PHISON, a well-known manufacturer of SSD drives, has announced that its products have been successfully installed on the Persevrance Markout, a spacecraft that landed on the Ezero crater on Mars on February 18, 2021. The spacecraft is using the industrial SSD PSS4A11-8G drive, which has a capacity of 8GB, and is being used to process, store, and transfer photographs taken from the 23 marshmallow cameras. After two years of work, the Persevrance has sent more than 166,000 pictures to Earth.
In addition to its work with the Persevrance, PHISON has also offered new details about the data storage system on the Markway. This system consists of the Intel Atom E3845 processor with 4 cores and 8GB of RAM, which has been installed on the Material board Compulab Comex IE38. The processor is responsible for receiving, compressing, and gluing images from the cameras. Two SSDs are connected to the motherboard: an 8GB PSS4A111-8G with the SATA interface and a 480GB NVMe SSD. Both drives have been designed to withstand extreme environmental conditions.

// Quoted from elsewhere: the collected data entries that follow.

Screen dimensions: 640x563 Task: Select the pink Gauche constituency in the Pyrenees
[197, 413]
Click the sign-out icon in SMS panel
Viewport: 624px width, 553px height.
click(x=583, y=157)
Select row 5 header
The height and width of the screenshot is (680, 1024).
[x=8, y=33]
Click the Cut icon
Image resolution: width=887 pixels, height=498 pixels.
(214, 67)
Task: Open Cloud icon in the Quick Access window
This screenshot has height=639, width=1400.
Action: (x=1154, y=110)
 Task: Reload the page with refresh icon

PHISON has also been involved in other space projects, such as the equipment for experiments on the International Space Station, where the company provided a 4TB SSD Phison E18, connected to the system on the Microchip Technologies Polarfire. In addition, SkyCorp has provided a server system based on RISC-V with 8TB SSD from PHISON for the lunar Data Center Lonestar Data Holdings. This SSD drive has been certified by NASA according to the level of readiness of the technology (TRL-6) to withstand extreme temperatures, vacuum conditions, and the load when starting the SpaceX Falcon 9 rocket.
Lonestar Data Holdings is a lunar data center that offers archiving and processing services. In April 2022, the center announced that it had signed contracts to launch a prototype of a data center on board two lunar landing modules financed by NASA, in collaboration with the Intuitive Machines Aerospace Company. As part of the IM-2 mission, a second nova-C module weighing 1kg, with 16TB memory, will be sent to the southern pole of the moon in 2023. The tiny experimental data center will store unchanged data for the early beta version of the center’s emergency recovery as a service (Disaster Recovery As a Service, Draas), working under the control of Ubuntu.